Control first published by VODzilla.co
Control opens on a beach. “Life is but a dream,” sings little Eve (Evie Loiselle), playing in the sand – and the bright light and narrow, slightly woozy focus seem to validate her words. As Eileen (Sara Mitich) watches her daughter in this hyperreal space, the idyll is repeatedly shattered by jarring cutaways to violent combat between heavily armed soldiers and an unarmed but oddly empowered woman – apparently also Eileen – in a starkly blue-lit brutalist warehouse. As the viewer tries to decipher these two heavily contrasted scenarios, both surreal in their different ways, Eileen wakes up alone in a strange cell, while a female voice (Karen LeBlanc) from a ceiling speaker gives her instructions to perform tasks, at first simple and soon physically impossible, within a tight timeframe, or else Eve will be killed. Here, as someone manipulates and messes with Eileen to draw out a dark, dangerous aspect of her that has been repressed and forgotten, Eileen is a rat in a cage – and a cage whose odd geometries and colour-coded lighting recall the similar cells in Vincenzo Natali’s Cube (1997) or Panos Cosmatos’ Beyond The Black Rainbow (2010).
Control puts us in the mindset of its amnesiac protagonist – disoriented, with little memory of the past (the backstory) or idea of how she came to be in this modernist hellhole – which is to say that the film is, among other things, overtly psychological. For this is a locked-room mystery with a carefully graduated process of discovery, where it becomes clear that Eileen’s recollection of who she is and of what she is capable will be key to any way out of her current, constantly harrowing stasis. Like the female protagonist of director James Mark’s previous film Enhanced (2019), similarly co-written with Matthew Nayman, Eileen certainly comes with immense psychokinetic powers which she must rediscover if she is ever to break free of these endless tests – but the closer she gets to completing the three phases of her assigned tasks, and the more she comes to realise all over again how very angry her alcoholic husband Roger (George Tchortov), now locked in the cell with her, can make her feel, the more she wants to escape not via whatever hidden door this room must have, but by retreating back to her memory of Eve on that Edenic beach, before everything went wrong. For that impressionistic and somewhat idealised recollection is what both sustains Eileen, and also has left her so emotionally arrested and immobilised.

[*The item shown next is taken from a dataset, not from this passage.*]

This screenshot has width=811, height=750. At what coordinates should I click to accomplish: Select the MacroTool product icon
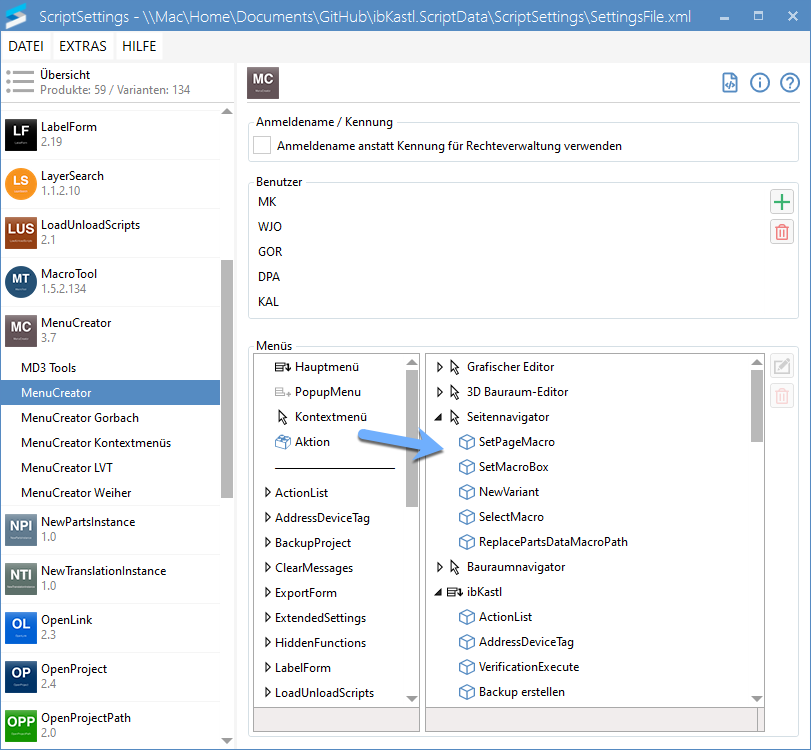[x=21, y=282]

A beach is a liminal, literally littoral space, a crucible of transformation where waves wash and ground ever shifts, as sea and land perpetually alter each other. In Control, the beach is the primal scene, an unstable locus of comfort and anguish. For as in Joel Coen’s Barton Fink (1991), Terry Gilliam’s The Zero Theorem (2013), Eddie Alcazar’s Perfect (2018), Héctor Valdez’s Peaches (Melecotones, 2017) and Navin Dev’s Zoo-Head (2019), here the beach becomes an artificial, nostalgic zone of memory, where hope and joy are built like castles in the sand to keep reality’s recurring waves at bay. While Roger may keep insisting, “There’s got to be a rational explanation for this,” Eileen just wants to be back with her daughter, singing Row Row Row Your Boat on a perfect sunny day. If you are looking for straight sci-fi, there is perhaps a ‘rational explanation’ of sorts to be reconstructed here, involving the military industrial complex and a covert psionics programme – but a more intuitive, satisfying interpretation might regard both Eileen’s entrapment and her empowerment as two conflicting metaphors for the guilt and grief from which she ever struggles to emerge while caught, and constantly triggered, within trauma’s loop. Here life is both a dream and a beach – and sometimes a mother’s love can make waking up and moving on to more solid land seem an altogether less desirable option.
summary: James Marks’ psychological SF/beach movie sees an entrapped mother weighing past pain against the future empowerment of oblivion.